Copy the Cohen v. Cahill court opinion below word for word, from its citation line through its final sentence.

*SELECTED PASSAGE*:
########################################

281 F2d 879 Cohen v. Cahill
281 F.2d 879
Michael COHEN, Appellant,
Thomas CAHILL, as Chief of Police of the City and County of San Francisco; Michael Maguire, as Police Officer of the San Francisco Police Department, and Cecil Harris, as Police Officer of the San Francisco Police Department, Appellees.
United States Court of Appeals Ninth Circuit.
August 15, 1960.
A. L. Wirin, Fred Okrand, Los Angeles, Cal., for appellant.
Dion R. Holm, William F. Bourne, City Atty. & Asst. City Atty., San Francisco, Cal., for appellee.
Before STEPHENS, HAMLEY and MERRILL, Circuit Judges.
STEPHENS, Circuit Judge.
Appellant filed a complaint in the District Court alleging that defendants, acting under color of state custom or usage, deprived him of rights guaranteed by the federal Constitution. See 42 U.S. C.A. § 1983.
Appellant's complaint declared that two of the defendants had fraudulently gained entrance to appellant's hotel room while he was in bed, that they forced him to get dressed and to accompany them to the police station, that they searched the room and his luggage and his personal papers against his will, that he was detained at the police station for four or five hours and suffered questioning by one of the defendants against his will, that he was ordered by one of the defendants to get out of San Francisco, that photostatic copies were taken of pages from his notebook and retained by defendants, and that he was not charged with any public offense. Appellant sought an injunction restraining defendants from any further such behavior and, in addition, compensatory and punitive damages.

########################################

*PROVIDED MATERIAL*:
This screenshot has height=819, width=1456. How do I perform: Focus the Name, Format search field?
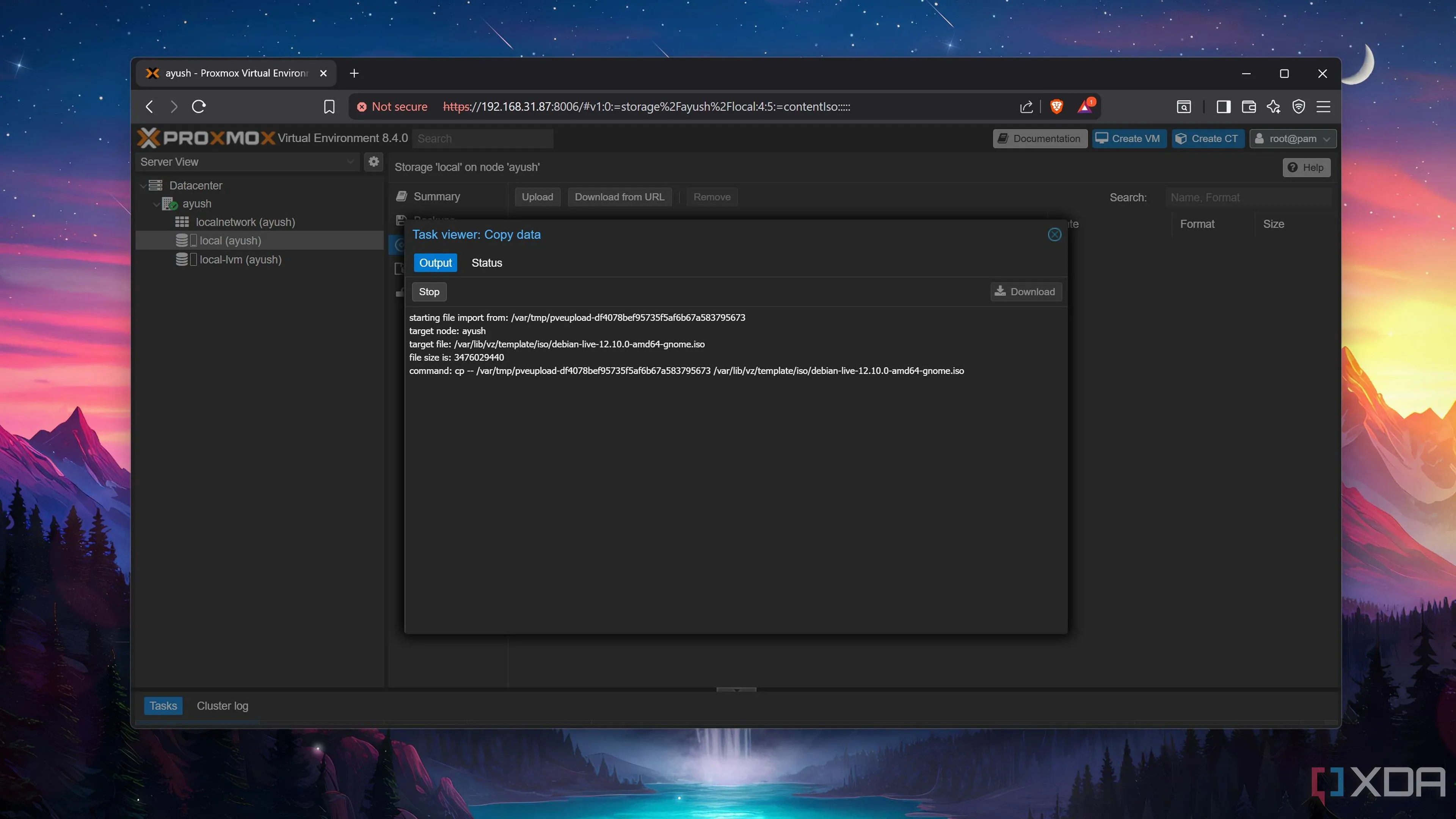(x=1247, y=197)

########################################

*SOLUTION BELOW*:
281 F2d 879 Cohen v. Cahill
281 F.2d 879
Michael COHEN, Appellant,
Thomas CAHILL, as Chief of Police of the City and County of San Francisco; Michael Maguire, as Police Officer of the San Francisco Police Department, and Cecil Harris, as Police Officer of the San Francisco Police Department, Appellees.
United States Court of Appeals Ninth Circuit.
August 15, 1960.
A. L. Wirin, Fred Okrand, Los Angeles, Cal., for appellant.
Dion R. Holm, William F. Bourne, City Atty. & Asst. City Atty., San Francisco, Cal., for appellee.
Before STEPHENS, HAMLEY and MERRILL, Circuit Judges.
STEPHENS, Circuit Judge.
Appellant filed a complaint in the District Court alleging that defendants, acting under color of state custom or usage, deprived him of rights guaranteed by the federal Constitution. See 42 U.S. C.A. § 1983.
Appellant's complaint declared that two of the defendants had fraudulently gained entrance to appellant's hotel room while he was in bed, that they forced him to get dressed and to accompany them to the police station, that they searched the room and his luggage and his personal papers against his will, that he was detained at the police station for four or five hours and suffered questioning by one of the defendants against his will, that he was ordered by one of the defendants to get out of San Francisco, that photostatic copies were taken of pages from his notebook and retained by defendants, and that he was not charged with any public offense. Appellant sought an injunction restraining defendants from any further such behavior and, in addition, compensatory and punitive damages.